Directions:
Wherever the string "Enable" appears in the listing, copy that line.

--- Given information ---

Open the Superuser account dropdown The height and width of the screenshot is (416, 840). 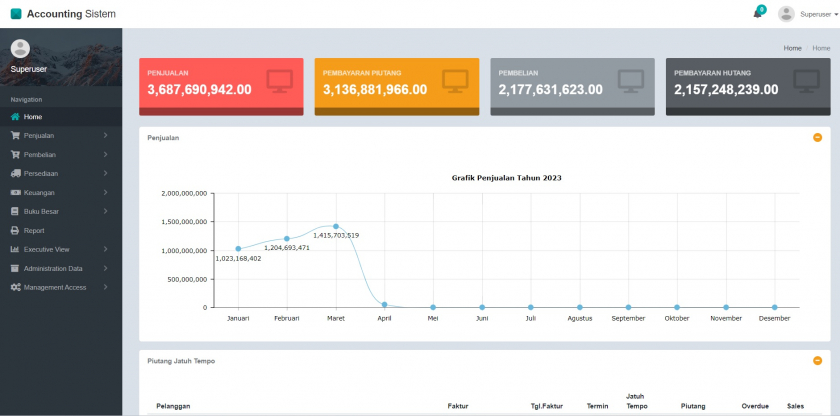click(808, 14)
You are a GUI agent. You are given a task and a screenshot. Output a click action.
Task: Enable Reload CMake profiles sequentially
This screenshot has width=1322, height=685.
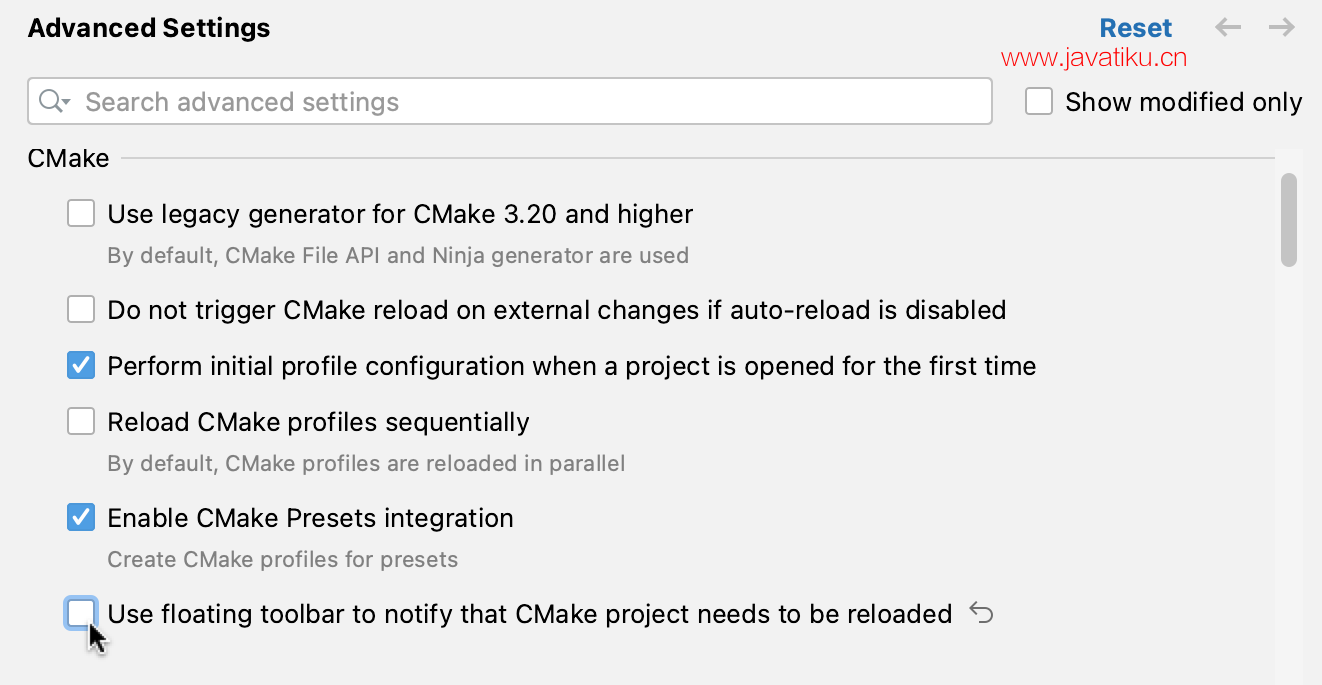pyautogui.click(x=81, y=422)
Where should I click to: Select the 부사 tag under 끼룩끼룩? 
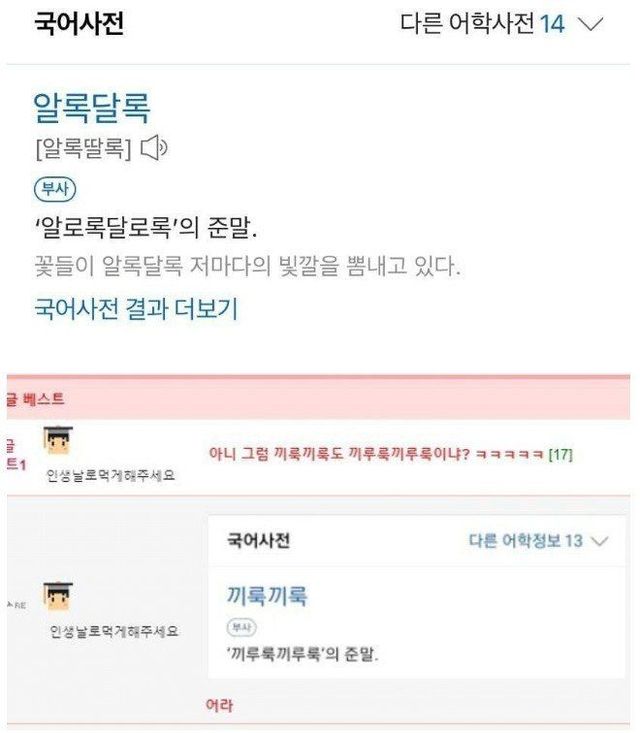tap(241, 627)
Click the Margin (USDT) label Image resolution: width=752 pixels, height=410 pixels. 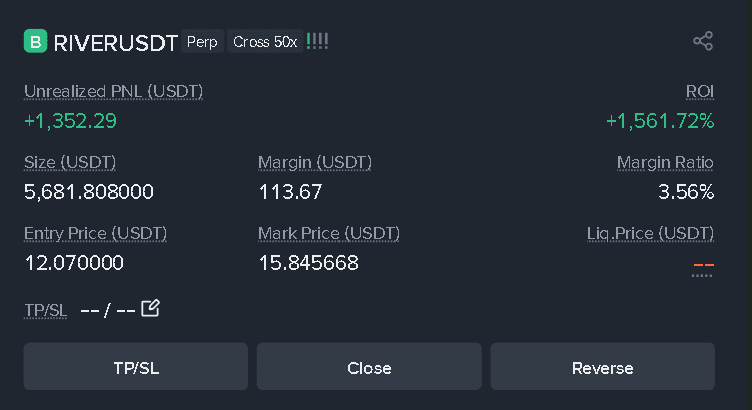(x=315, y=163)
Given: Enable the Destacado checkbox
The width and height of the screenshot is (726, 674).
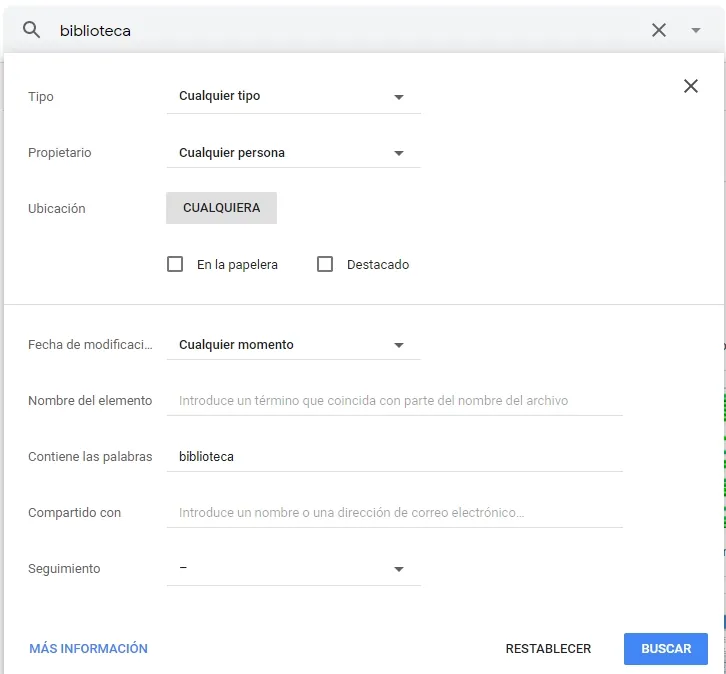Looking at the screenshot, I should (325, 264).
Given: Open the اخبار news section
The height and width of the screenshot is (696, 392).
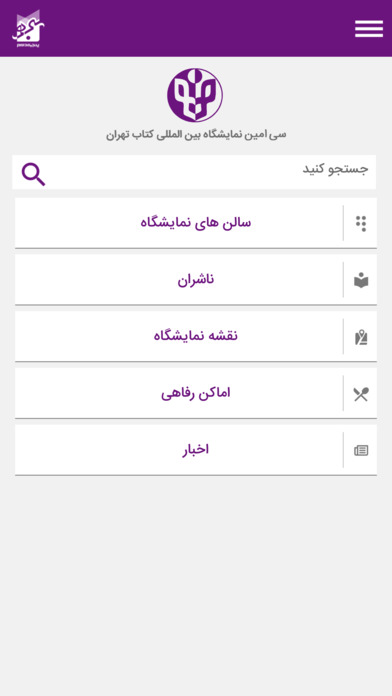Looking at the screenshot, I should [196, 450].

---

The answer:
Task: Enable Reload CMake profiles sequentially
Given: Enable the Destacado checkbox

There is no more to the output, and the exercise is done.